Being a Vue Developer in the Age of AI Coding Assistants by Erik Hanchett
One of the first things brought up is how we don't write code anymore. Although, even before AI, I can't say I wrote all my code by hand, not in the way I think about it. I did lots of copy pasta, tweaking, deleting, using snippets to generate templates.
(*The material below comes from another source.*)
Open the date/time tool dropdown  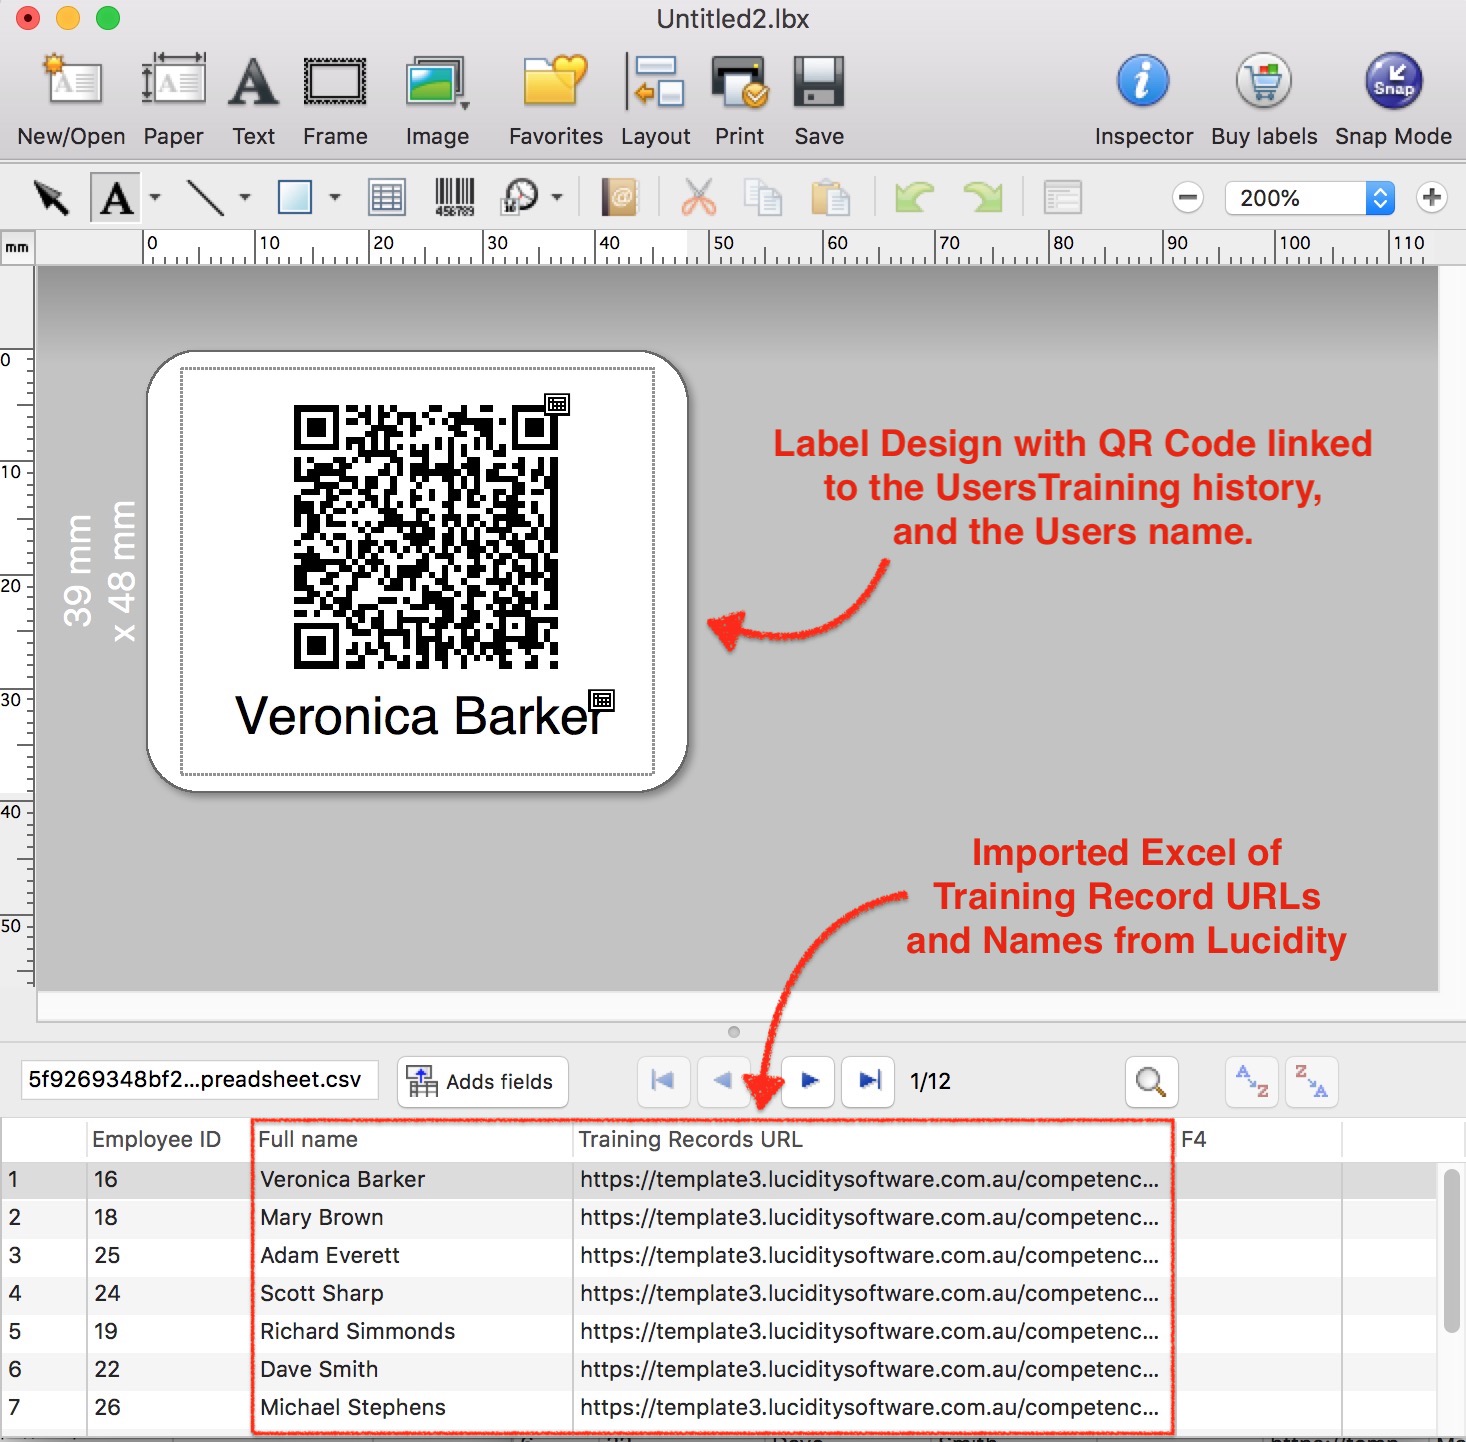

Our expertise and taste are more valuable than ever before (takeaway: keep learning)
Where to begin?
Pick a harness and a model (Kiro, Claude Code, Cursor, etc)
Local models
CLI over UI, Type over Talk
Create rules for the AI. Include projects purpose, architecture, coding standards. Keep it brief. Living document
Use skills (github.com/vuejs-ai/skills)
github.com/antfu/skills
Be careful about online skills. This is a solid attack vector (skills.sh has many regular skills but again be careful)
Create agents or plugins
Setup an Agent Workflow - research, requirements, design, implementation, test
Don't go past 2 agents running at the same time
Setup Guardrails
Tests or Vitests
Linting
CI Checks
Code Coverage
Error Tracking
Pre-commit hooks
Code Reviews are the real bottlenecks
Spec Driven Development
Spec-Kit
Claude plan mode
grill-me is a cool spec that asks clarifying questions
Vibe code prototypes
Action Items
Take a look at some of the links ahead
There's a Claude Code skill for creating skills.
Based on the code review checkpoint, how can we make code reviews better and more efficient? What is a good workflow?
I found for a lot of items, I could have Claude create seed data for different scenarios to take a look at them in the UI (the 'empty' case, a bunch of data, standard use, etc). I wonder if there is a way to streamline this
I would ask Claude to summarize changes, tell me how to test changes (if not provided by the developer), walk me through code, etc.